== Data provided ==

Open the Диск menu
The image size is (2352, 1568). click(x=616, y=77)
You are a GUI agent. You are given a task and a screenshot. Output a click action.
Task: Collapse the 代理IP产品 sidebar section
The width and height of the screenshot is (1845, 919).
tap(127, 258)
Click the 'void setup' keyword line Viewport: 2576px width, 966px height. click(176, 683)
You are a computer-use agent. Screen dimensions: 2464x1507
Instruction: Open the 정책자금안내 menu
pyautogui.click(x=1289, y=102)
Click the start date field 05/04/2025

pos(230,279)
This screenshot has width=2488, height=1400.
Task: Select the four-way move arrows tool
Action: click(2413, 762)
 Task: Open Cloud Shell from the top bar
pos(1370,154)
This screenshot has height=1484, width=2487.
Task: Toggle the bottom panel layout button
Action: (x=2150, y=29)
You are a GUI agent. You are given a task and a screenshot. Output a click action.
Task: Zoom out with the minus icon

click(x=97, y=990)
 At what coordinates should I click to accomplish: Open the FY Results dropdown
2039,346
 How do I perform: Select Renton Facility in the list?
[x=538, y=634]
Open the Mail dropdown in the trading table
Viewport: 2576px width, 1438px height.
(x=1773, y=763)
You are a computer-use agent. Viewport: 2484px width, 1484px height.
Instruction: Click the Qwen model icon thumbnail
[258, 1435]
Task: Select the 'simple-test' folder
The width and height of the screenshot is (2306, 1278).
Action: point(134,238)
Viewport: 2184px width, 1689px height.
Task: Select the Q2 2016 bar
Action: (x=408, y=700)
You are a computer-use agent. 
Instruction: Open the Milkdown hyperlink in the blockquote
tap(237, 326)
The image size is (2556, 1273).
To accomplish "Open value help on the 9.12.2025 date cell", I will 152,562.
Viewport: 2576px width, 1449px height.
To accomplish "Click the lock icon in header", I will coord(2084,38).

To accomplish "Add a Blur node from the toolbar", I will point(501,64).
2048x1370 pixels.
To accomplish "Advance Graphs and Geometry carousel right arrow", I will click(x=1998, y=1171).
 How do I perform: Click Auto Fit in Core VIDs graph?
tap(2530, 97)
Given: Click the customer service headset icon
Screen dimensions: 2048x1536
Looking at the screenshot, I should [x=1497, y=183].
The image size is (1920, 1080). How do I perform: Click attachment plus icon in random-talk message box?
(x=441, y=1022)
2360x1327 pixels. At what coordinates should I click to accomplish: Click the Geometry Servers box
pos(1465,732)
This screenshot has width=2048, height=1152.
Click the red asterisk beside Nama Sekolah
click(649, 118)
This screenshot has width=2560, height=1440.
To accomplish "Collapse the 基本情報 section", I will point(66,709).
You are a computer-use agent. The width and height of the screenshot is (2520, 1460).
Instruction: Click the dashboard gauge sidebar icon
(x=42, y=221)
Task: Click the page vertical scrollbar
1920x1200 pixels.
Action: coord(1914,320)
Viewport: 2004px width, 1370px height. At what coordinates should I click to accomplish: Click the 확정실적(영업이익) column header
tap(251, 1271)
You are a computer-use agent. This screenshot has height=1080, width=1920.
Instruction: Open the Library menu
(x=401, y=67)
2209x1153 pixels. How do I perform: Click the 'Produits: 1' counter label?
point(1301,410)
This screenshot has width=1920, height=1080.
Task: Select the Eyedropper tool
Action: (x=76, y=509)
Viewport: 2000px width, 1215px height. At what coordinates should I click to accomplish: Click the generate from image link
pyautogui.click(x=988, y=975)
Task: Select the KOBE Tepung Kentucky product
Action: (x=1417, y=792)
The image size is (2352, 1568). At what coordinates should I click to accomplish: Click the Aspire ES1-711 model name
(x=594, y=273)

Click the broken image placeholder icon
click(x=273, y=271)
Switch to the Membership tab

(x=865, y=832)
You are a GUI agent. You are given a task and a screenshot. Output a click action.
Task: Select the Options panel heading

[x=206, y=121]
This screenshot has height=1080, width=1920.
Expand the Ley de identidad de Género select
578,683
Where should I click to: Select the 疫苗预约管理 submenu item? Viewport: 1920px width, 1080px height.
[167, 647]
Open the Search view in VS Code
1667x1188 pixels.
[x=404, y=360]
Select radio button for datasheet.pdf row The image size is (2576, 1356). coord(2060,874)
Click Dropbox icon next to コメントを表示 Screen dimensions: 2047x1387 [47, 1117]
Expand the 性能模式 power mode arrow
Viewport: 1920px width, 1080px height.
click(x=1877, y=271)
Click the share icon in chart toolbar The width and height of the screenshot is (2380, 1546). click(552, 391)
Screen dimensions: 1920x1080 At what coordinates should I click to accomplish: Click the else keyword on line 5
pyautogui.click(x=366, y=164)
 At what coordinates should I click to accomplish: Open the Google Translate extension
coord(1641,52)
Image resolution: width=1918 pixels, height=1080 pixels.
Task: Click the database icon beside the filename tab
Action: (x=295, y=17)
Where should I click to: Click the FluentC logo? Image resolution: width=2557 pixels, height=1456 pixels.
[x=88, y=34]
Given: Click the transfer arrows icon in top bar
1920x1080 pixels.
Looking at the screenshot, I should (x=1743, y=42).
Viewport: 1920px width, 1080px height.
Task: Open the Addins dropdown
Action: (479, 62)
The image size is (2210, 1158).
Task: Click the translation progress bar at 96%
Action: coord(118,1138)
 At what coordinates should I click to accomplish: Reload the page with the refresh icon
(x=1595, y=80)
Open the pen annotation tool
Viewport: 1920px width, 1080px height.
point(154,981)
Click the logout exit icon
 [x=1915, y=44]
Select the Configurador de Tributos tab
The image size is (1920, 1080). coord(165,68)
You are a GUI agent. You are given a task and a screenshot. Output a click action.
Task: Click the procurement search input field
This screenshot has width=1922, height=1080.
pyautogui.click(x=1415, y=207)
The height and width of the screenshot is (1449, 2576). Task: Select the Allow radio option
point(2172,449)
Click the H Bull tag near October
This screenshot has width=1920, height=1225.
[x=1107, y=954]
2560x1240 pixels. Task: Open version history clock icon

===

- **Description of the task**
Every line above is to be transcribed exactly, with nothing missed.

- **Answer for the task**
Open the Диск menu
The image size is (2352, 1568). click(x=616, y=77)
You are a GUI agent. You are given a task and a screenshot. Output a click action.
Task: Collapse the 代理IP产品 sidebar section
The width and height of the screenshot is (1845, 919).
tap(127, 258)
Click the 'void setup' keyword line Viewport: 2576px width, 966px height. click(176, 683)
You are a computer-use agent. Screen dimensions: 2464x1507
Instruction: Open the 정책자금안내 menu
pyautogui.click(x=1289, y=102)
Click the start date field 05/04/2025

pos(230,279)
This screenshot has width=2488, height=1400.
Task: Select the four-way move arrows tool
Action: click(2413, 762)
 Task: Open Cloud Shell from the top bar
pos(1370,154)
This screenshot has height=1484, width=2487.
Task: Toggle the bottom panel layout button
Action: (x=2150, y=29)
You are a GUI agent. You are given a task and a screenshot. Output a click action.
Task: Zoom out with the minus icon

click(x=97, y=990)
 At what coordinates should I click to accomplish: Open the FY Results dropdown
2039,346
 How do I perform: Select Renton Facility in the list?
[x=538, y=634]
Open the Mail dropdown in the trading table
Viewport: 2576px width, 1438px height.
(x=1773, y=763)
You are a computer-use agent. Viewport: 2484px width, 1484px height.
Instruction: Click the Qwen model icon thumbnail
[258, 1435]
Task: Select the 'simple-test' folder
The width and height of the screenshot is (2306, 1278).
Action: point(134,238)
Viewport: 2184px width, 1689px height.
Task: Select the Q2 2016 bar
Action: (x=408, y=700)
You are a computer-use agent. 
Instruction: Open the Milkdown hyperlink in the blockquote
tap(237, 326)
The image size is (2556, 1273).
To accomplish "Open value help on the 9.12.2025 date cell", I will 152,562.
Viewport: 2576px width, 1449px height.
To accomplish "Click the lock icon in header", I will coord(2084,38).

To accomplish "Add a Blur node from the toolbar", I will point(501,64).
2048x1370 pixels.
To accomplish "Advance Graphs and Geometry carousel right arrow", I will click(x=1998, y=1171).
 How do I perform: Click Auto Fit in Core VIDs graph?
tap(2530, 97)
Given: Click the customer service headset icon
Screen dimensions: 2048x1536
Looking at the screenshot, I should [x=1497, y=183].
The image size is (1920, 1080). How do I perform: Click attachment plus icon in random-talk message box?
(x=441, y=1022)
2360x1327 pixels. At what coordinates should I click to accomplish: Click the Geometry Servers box
pos(1465,732)
This screenshot has width=2048, height=1152.
Click the red asterisk beside Nama Sekolah
click(649, 118)
This screenshot has width=2560, height=1440.
To accomplish "Collapse the 基本情報 section", I will point(66,709).
You are a computer-use agent. The width and height of the screenshot is (2520, 1460).
Instruction: Click the dashboard gauge sidebar icon
(x=42, y=221)
Task: Click the page vertical scrollbar
1920x1200 pixels.
Action: coord(1914,320)
Viewport: 2004px width, 1370px height. At what coordinates should I click to accomplish: Click the 확정실적(영업이익) column header
tap(251, 1271)
You are a computer-use agent. This screenshot has height=1080, width=1920.
Instruction: Open the Library menu
(x=401, y=67)
2209x1153 pixels. How do I perform: Click the 'Produits: 1' counter label?
point(1301,410)
This screenshot has width=1920, height=1080.
Task: Select the Eyedropper tool
Action: (x=76, y=509)
Viewport: 2000px width, 1215px height. At what coordinates should I click to accomplish: Click the generate from image link
pyautogui.click(x=988, y=975)
Task: Select the KOBE Tepung Kentucky product
Action: (x=1417, y=792)
The image size is (2352, 1568). At what coordinates should I click to accomplish: Click the Aspire ES1-711 model name
(x=594, y=273)

Click the broken image placeholder icon
click(x=273, y=271)
Switch to the Membership tab

(x=865, y=832)
You are a GUI agent. You are given a task and a screenshot. Output a click action.
Task: Select the Options panel heading

[x=206, y=121]
This screenshot has height=1080, width=1920.
Expand the Ley de identidad de Género select
578,683
Where should I click to: Select the 疫苗预约管理 submenu item? Viewport: 1920px width, 1080px height.
[167, 647]
Open the Search view in VS Code
1667x1188 pixels.
[x=404, y=360]
Select radio button for datasheet.pdf row The image size is (2576, 1356). coord(2060,874)
Click Dropbox icon next to コメントを表示 Screen dimensions: 2047x1387 [47, 1117]
Expand the 性能模式 power mode arrow
Viewport: 1920px width, 1080px height.
click(x=1877, y=271)
Click the share icon in chart toolbar The width and height of the screenshot is (2380, 1546). click(552, 391)
Screen dimensions: 1920x1080 At what coordinates should I click to accomplish: Click the else keyword on line 5
pyautogui.click(x=366, y=164)
 At what coordinates should I click to accomplish: Open the Google Translate extension
coord(1641,52)
Image resolution: width=1918 pixels, height=1080 pixels.
Task: Click the database icon beside the filename tab
Action: (x=295, y=17)
Where should I click to: Click the FluentC logo? Image resolution: width=2557 pixels, height=1456 pixels.
[x=88, y=34]
Given: Click the transfer arrows icon in top bar
1920x1080 pixels.
Looking at the screenshot, I should (x=1743, y=42).
Viewport: 1920px width, 1080px height.
Task: Open the Addins dropdown
Action: (479, 62)
The image size is (2210, 1158).
Task: Click the translation progress bar at 96%
Action: coord(118,1138)
 At what coordinates should I click to accomplish: Reload the page with the refresh icon
(x=1595, y=80)
Open the pen annotation tool
Viewport: 1920px width, 1080px height.
point(154,981)
Click the logout exit icon
 [x=1915, y=44]
Select the Configurador de Tributos tab
The image size is (1920, 1080). coord(165,68)
You are a GUI agent. You are given a task and a screenshot. Output a click action.
Task: Click the procurement search input field
This screenshot has width=1922, height=1080.
pyautogui.click(x=1415, y=207)
The height and width of the screenshot is (1449, 2576). Task: Select the Allow radio option
point(2172,449)
Click the H Bull tag near October
This screenshot has width=1920, height=1225.
[x=1107, y=954]
2560x1240 pixels. Task: Open version history clock icon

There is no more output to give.